EXERCISE —
From the lines below, copy out every line that contains the string "value". The match is case-sensitive.

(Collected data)
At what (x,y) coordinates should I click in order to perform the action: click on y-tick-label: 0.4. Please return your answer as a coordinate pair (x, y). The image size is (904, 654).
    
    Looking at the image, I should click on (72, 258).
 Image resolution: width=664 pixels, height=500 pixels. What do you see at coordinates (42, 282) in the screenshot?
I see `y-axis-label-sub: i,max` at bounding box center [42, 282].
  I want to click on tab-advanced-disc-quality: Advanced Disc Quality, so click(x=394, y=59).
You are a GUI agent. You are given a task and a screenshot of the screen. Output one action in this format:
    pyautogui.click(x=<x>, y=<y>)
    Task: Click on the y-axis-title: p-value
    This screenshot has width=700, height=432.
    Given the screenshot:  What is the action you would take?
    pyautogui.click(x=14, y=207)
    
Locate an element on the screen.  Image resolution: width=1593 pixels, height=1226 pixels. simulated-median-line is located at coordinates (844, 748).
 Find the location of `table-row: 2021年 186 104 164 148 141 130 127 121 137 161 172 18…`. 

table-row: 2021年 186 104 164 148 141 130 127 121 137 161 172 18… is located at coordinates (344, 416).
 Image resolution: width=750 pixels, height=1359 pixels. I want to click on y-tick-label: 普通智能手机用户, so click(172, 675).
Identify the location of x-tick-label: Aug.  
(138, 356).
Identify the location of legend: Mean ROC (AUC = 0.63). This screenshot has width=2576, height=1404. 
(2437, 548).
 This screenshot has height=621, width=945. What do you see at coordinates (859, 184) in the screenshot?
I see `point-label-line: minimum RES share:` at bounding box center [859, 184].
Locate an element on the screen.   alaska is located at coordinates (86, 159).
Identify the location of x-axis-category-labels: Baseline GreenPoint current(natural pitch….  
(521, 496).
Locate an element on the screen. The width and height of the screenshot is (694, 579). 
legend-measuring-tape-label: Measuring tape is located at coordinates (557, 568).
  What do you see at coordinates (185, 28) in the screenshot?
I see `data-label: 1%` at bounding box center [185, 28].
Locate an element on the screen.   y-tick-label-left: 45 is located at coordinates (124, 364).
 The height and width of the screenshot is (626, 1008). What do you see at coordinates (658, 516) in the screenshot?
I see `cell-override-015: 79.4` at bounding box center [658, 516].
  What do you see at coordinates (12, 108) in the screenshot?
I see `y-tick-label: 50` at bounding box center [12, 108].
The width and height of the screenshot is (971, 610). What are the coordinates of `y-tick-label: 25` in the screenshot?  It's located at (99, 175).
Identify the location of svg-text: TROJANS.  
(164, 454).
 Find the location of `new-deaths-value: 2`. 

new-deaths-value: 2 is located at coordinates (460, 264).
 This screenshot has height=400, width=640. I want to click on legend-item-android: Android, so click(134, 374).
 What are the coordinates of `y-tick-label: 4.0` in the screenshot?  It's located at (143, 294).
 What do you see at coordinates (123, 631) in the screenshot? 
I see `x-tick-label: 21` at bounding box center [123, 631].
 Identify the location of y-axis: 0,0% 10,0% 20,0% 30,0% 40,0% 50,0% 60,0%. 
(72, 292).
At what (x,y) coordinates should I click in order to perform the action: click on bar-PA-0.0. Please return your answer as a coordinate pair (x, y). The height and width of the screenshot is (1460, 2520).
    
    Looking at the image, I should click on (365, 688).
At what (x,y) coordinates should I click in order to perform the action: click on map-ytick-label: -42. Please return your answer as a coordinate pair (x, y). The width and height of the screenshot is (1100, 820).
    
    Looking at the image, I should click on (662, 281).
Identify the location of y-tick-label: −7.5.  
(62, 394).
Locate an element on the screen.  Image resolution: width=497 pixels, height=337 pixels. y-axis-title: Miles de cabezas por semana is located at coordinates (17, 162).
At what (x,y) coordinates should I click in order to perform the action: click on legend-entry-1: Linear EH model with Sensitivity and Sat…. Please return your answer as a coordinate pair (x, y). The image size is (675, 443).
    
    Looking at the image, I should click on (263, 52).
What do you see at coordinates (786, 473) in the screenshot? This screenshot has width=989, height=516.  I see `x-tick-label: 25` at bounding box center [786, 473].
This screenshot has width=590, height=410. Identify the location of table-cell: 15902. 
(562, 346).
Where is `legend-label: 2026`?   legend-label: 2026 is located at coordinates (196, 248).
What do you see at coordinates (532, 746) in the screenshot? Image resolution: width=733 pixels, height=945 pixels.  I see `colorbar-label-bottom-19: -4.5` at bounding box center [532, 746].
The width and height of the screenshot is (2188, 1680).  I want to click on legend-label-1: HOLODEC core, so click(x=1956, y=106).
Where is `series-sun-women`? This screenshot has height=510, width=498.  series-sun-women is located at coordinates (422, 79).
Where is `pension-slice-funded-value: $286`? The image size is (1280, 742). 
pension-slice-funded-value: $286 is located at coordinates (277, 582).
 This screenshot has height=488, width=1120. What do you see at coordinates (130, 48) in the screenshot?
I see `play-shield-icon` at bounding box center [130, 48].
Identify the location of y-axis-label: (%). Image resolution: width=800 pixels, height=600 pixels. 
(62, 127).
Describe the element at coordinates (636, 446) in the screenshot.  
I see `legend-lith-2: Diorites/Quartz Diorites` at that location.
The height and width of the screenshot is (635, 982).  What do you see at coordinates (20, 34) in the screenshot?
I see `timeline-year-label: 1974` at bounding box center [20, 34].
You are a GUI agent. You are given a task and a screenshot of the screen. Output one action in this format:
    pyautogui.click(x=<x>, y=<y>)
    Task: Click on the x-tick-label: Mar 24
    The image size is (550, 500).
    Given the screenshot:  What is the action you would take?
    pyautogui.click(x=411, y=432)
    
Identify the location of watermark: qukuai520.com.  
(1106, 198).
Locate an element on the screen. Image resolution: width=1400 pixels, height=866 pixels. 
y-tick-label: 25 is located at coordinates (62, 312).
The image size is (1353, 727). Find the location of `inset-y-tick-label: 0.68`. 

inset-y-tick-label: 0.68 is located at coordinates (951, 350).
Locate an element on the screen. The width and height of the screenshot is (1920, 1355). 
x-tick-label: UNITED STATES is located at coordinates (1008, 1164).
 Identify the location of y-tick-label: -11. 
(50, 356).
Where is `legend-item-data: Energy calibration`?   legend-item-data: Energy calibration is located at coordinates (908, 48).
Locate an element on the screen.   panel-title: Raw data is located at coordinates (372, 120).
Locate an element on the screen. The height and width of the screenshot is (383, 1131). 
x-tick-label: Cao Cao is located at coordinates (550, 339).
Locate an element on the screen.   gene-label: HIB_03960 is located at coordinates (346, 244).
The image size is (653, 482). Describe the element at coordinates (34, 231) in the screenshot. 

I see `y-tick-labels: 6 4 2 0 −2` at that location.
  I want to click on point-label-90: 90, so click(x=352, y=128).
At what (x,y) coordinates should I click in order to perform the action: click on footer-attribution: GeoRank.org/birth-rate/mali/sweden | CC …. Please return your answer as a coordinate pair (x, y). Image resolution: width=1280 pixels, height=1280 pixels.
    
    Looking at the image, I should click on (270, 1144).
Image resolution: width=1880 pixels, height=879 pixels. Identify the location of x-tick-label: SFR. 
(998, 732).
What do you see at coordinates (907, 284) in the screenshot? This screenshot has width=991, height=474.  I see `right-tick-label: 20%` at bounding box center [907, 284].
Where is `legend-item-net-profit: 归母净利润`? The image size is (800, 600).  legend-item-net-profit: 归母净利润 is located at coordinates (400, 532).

RESULT OF THE TASK —
    Task: Click on the y-axis-title: p-value
 Find the location of `new-deaths-value: 2`. 
new-deaths-value: 2 is located at coordinates (460, 264).
Where is `pension-slice-funded-value: $286`? The image size is (1280, 742). 
pension-slice-funded-value: $286 is located at coordinates (277, 582).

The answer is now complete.